4. Before the wedding takes place, Preetum will not make any marriage settlement, nominating I. as the recipient, before or after Preetum’s death, of any share of Preetum’s property. However, Preetum will certainly consider gifting to I., before the former’s death, an appropriate share of his moveable and/or immoveable property.

 

5. If conditions develop in which either Preetum or I. feels that he would rather not continue with their marriage, the marriage will end in a divorce.

 

Signed in good faith and with a good deal of hope by:

 

 

    and

            [PREETUM GIANI]                                                  [I.E.]

             (Bridegroom No. 1)                                         (Bridegroom No. 2)

 

      Dated: (1.1.2024)

 

Ijaaz said that he agreed with clauses (1), (2), (3) and (5) of the draft contract, but not with clause (4), as he thought that that clause was an attempt to pull the wool over his eyes, seeming to undertake to gift him a share of my property, without actually pledging anything.

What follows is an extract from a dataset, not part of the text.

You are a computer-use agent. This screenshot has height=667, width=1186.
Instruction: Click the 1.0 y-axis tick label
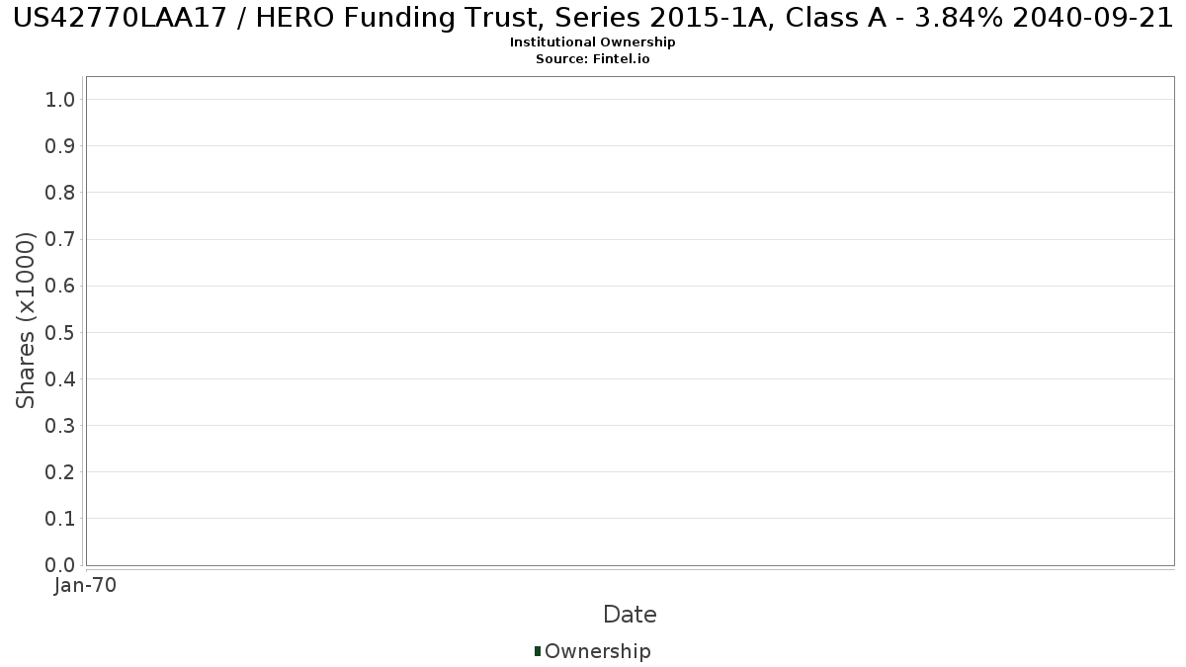(x=60, y=99)
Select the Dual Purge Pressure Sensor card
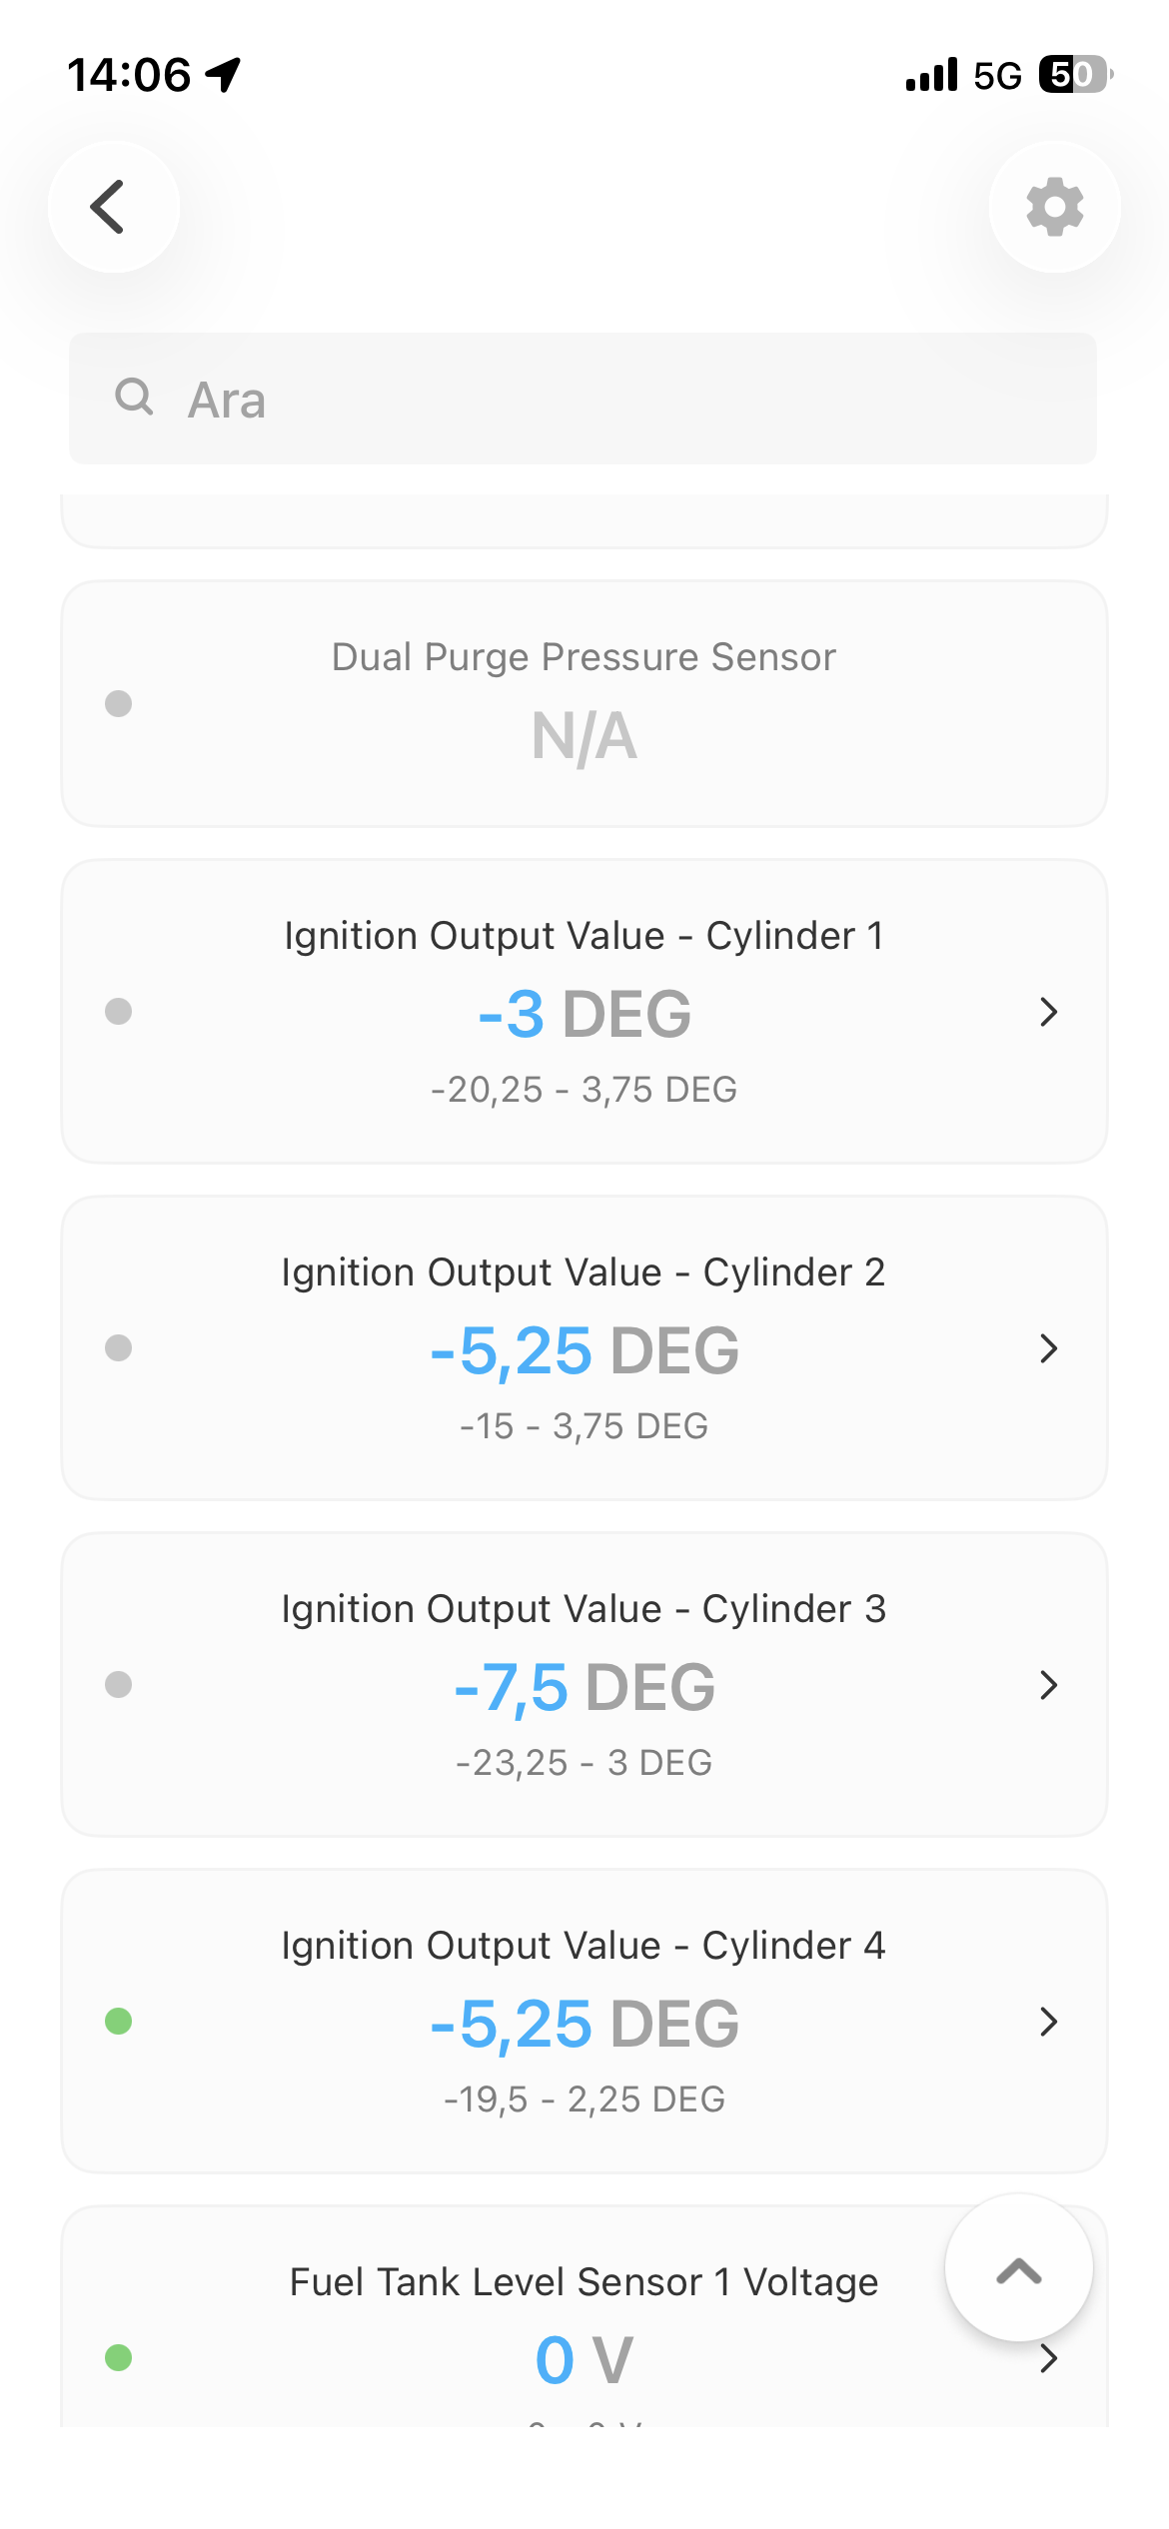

So, the contract remained unsigned and invalid.

     Disappointed that I wouldn’t be able to marry Ijaaz on 1.1.2024, I went for the next best way to celebrate the New Year: I announced the launch of a new religion, the Religion of Reality, as a more viable alternative to the ten or so already existing major religious creeds. To mark the occasion, I got made to order a special chocolate cake, whose photo appears below:

 


So, what on earth is this new Religion of Reality supposed to be? Well, it’s something I’ve been thinking about, on and off, for about the last 40 years, having been deeply dissatisfied, for at least that long, with various aspects of ALL the religions that people profess to follow. I’m presenting it as the most preferable option for the people who need, or who think they need, to profess ANY religion. I’m clear in my own mind, though, that the very best option today is not to adhere to any religion at all, but to critically pick, choose and adopt any positive features found in any creed, and roundly reject its negative features. To do so, one needs an unwavering sense of faith in honesty and truth, and in repudiating all forms of hypocrisy. When you’re spiritually advanced enough to have that kind of faith, you won’t even need the Religion of Reality any more – you’ll simply BE reality. However, while you’re still a spiritual novice, with the millstone of any one of the other existing religions round your neck, substituting that millstone with the school-tie bearing the insignia ‘Religion of Reality’ would arguably constitute a significant spiritual step forward for you. In this sense, the Religion of Reality could serve, for any spiritual novice, as a stepping-stone, or rather as a half-way house, to real and complete faith.